> [Data for review]
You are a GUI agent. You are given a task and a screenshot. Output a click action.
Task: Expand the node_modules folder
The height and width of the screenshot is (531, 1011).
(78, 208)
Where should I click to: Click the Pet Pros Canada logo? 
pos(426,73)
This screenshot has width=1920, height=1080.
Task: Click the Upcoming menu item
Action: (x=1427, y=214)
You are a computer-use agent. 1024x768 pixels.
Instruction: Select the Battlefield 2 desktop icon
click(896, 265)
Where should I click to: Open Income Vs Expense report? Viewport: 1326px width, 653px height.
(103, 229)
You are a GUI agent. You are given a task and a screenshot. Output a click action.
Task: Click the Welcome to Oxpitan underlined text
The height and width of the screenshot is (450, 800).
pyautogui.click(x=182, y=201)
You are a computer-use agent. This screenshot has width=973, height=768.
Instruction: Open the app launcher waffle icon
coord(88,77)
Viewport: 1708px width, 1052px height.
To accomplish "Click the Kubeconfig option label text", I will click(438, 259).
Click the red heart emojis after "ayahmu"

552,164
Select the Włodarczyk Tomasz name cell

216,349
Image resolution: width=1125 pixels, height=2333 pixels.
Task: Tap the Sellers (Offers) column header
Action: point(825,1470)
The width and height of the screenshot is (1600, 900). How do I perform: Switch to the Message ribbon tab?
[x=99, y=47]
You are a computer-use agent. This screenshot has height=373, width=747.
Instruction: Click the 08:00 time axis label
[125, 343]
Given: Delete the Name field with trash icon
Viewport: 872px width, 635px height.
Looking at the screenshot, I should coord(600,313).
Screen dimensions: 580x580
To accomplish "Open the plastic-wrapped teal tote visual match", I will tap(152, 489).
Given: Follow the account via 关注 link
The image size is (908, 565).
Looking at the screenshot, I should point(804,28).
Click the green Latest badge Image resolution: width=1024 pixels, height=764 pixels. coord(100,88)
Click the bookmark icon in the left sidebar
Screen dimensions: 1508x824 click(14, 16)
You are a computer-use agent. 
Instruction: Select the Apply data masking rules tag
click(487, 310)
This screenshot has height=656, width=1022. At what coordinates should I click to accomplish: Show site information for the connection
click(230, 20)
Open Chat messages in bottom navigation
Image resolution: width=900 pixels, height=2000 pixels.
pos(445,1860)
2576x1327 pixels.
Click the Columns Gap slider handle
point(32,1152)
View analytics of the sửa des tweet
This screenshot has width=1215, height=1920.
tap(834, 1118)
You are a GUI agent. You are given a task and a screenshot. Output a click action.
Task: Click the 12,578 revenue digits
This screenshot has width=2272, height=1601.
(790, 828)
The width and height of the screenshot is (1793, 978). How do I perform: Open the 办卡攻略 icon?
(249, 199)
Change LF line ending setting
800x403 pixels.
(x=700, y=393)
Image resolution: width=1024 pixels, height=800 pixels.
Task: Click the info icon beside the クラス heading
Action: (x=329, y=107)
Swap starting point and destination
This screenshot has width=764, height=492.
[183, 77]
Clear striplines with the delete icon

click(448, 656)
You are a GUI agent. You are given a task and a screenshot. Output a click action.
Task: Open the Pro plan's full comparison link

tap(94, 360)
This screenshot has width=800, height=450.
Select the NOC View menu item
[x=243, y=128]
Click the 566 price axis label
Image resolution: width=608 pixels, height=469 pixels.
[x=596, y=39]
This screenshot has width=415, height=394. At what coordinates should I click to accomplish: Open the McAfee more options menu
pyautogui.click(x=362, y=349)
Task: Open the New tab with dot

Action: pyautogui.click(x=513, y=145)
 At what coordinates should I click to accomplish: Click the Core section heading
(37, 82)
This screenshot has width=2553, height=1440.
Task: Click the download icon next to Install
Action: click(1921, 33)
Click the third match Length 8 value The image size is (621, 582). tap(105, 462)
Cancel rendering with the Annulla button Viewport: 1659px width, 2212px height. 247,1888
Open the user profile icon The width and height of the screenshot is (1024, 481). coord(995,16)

> [What needs to be done] Please find, in the entries above, every line where "match" occurs, and copy it.

> [Completed task]
To accomplish "Open the plastic-wrapped teal tote visual match", I will tap(152, 489).
Click the third match Length 8 value The image size is (621, 582). tap(105, 462)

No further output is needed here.